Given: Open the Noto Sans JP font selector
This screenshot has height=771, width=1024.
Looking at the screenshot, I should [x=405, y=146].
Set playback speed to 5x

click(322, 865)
□ □ □ □ □
> What the task requires: Reproduce the material above without altering a single character.

> Answer for the task:
Given: Open the Noto Sans JP font selector
This screenshot has height=771, width=1024.
Looking at the screenshot, I should [x=405, y=146].
Set playback speed to 5x

click(322, 865)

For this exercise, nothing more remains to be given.